Photo fournie par Yin Ling

Yin Ling

Éditrice de l'hebdomadaire sino-montréalais Sept Days.

Vos lecteurs manifestent-ils un intérêt pour cette campagne ?

Oui. Les gens de la communauté chinoise sont très préoccupés par l'élection. Évidemment, ils sont plutôt de tendance libérale. Mais nous venons de publier deux longs articles, l'un sur Jean-Marc Fournier, l'autre sur Fatima Houda-Pepin.

Fatima Houda-Pepin, députée de La Pinière depuis 20 ans, se présente désormais comme indépendante. La circonscription englobe Brossard, où vit une bonne proportion de la communauté chinoise. Ses électeurs la suivront-ils ?

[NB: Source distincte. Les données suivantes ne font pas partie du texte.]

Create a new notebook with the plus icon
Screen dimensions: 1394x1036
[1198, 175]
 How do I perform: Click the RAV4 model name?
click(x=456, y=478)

Fatima Houda-Pepin est une amie de longue date de notre communauté. Lorsqu'un membre de la communauté réclamait de l'aide, ou la présence d'un député, elle était là. Mais maintenant, elle n'est plus avec les libéraux. Les gens sont déchirés : doivent-ils voter pour elle, ou pour les libéraux ?

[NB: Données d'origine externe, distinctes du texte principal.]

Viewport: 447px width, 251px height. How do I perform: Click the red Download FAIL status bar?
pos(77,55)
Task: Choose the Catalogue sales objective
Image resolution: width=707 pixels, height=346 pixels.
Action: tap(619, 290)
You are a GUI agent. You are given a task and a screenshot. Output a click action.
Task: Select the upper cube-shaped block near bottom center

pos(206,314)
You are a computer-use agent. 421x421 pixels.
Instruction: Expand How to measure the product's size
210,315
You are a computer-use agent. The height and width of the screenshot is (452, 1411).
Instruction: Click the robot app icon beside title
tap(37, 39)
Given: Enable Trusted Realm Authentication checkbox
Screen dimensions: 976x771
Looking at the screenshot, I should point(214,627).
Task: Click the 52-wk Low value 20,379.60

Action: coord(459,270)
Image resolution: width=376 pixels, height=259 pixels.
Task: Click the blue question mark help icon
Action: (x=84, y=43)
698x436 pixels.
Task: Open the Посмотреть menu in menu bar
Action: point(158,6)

Mme Houda-Pepin a quitté les libéraux à cause d'un désaccord au sujet de la Charte de la laïcité. Est-ce que sa position influencera le choix des électeurs ?

Je ne pense pas que la Charte soit un enjeu pour les gens de la communauté. [...] Par contre, la communauté n'est pas favorable à la séparation du Québec. Nous sommes en faveur d'un Canada uni. 

Croyez-vous que le taux de participation dans votre communauté sera plus élevé pour ces élections ?

Les gens sont mobilisés pour aller voter. [...] Comme le PQ parle de séparation, ça incite les gens à aller voter. C'est une bonne chose pour la communauté, parce que les gens réalisent qu'ils ont le droit de voter.

5539
personnes
Immigration chinoise au Québec (2012) 5539 personnes, soit 10 % du total des immigrants.